Directive
Copy out the entries below with "GUI agent" swapped for "screen assistant" throughout, changing nothing else.

**** Supplied records ****

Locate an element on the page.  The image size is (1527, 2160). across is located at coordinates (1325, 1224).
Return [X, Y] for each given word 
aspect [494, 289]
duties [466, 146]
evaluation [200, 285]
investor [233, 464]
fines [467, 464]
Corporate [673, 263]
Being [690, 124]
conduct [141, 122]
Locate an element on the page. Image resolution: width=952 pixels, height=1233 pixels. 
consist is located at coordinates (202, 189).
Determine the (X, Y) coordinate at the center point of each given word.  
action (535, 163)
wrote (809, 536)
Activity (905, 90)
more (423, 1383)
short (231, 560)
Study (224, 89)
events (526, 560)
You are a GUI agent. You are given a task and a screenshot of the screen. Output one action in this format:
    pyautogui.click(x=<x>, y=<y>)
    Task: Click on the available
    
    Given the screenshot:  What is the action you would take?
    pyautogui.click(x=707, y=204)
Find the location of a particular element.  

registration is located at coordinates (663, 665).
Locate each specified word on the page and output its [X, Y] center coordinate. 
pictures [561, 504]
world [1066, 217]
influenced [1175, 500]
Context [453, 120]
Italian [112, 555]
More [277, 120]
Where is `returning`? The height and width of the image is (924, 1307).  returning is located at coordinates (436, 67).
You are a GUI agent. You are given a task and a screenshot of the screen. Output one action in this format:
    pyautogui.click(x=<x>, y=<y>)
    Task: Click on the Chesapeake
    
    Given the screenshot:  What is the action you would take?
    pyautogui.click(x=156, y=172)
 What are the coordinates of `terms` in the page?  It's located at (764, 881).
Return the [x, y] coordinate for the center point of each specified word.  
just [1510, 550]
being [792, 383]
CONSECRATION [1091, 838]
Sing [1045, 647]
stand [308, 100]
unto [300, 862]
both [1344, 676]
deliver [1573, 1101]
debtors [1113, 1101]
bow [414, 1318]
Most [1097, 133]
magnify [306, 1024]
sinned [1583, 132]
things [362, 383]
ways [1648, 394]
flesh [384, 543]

****

Full solution
Locate an element on the page.  The image size is (1527, 2160). across is located at coordinates (1325, 1224).
Return [X, Y] for each given word 
aspect [494, 289]
duties [466, 146]
evaluation [200, 285]
investor [233, 464]
fines [467, 464]
Corporate [673, 263]
Being [690, 124]
conduct [141, 122]
Locate an element on the page. Image resolution: width=952 pixels, height=1233 pixels. 
consist is located at coordinates (202, 189).
Determine the (X, Y) coordinate at the center point of each given word.  
action (535, 163)
wrote (809, 536)
Activity (905, 90)
more (423, 1383)
short (231, 560)
Study (224, 89)
events (526, 560)
You are a screen assistant. You are given a task and a screenshot of the screen. Output one action in this format:
    pyautogui.click(x=<x>, y=<y>)
    Task: Click on the available
    
    Given the screenshot:  What is the action you would take?
    pyautogui.click(x=707, y=204)
Find the location of a particular element.  

registration is located at coordinates (663, 665).
Locate each specified word on the page and output its [X, Y] center coordinate. 
pictures [561, 504]
world [1066, 217]
influenced [1175, 500]
Context [453, 120]
Italian [112, 555]
More [277, 120]
Where is `returning`? The height and width of the image is (924, 1307).  returning is located at coordinates (436, 67).
You are a screen assistant. You are given a task and a screenshot of the screen. Output one action in this format:
    pyautogui.click(x=<x>, y=<y>)
    Task: Click on the Chesapeake
    
    Given the screenshot:  What is the action you would take?
    pyautogui.click(x=156, y=172)
 What are the coordinates of `terms` in the page?  It's located at (764, 881).
Return the [x, y] coordinate for the center point of each specified word.  
just [1510, 550]
being [792, 383]
CONSECRATION [1091, 838]
Sing [1045, 647]
stand [308, 100]
unto [300, 862]
both [1344, 676]
deliver [1573, 1101]
debtors [1113, 1101]
bow [414, 1318]
Most [1097, 133]
magnify [306, 1024]
sinned [1583, 132]
things [362, 383]
ways [1648, 394]
flesh [384, 543]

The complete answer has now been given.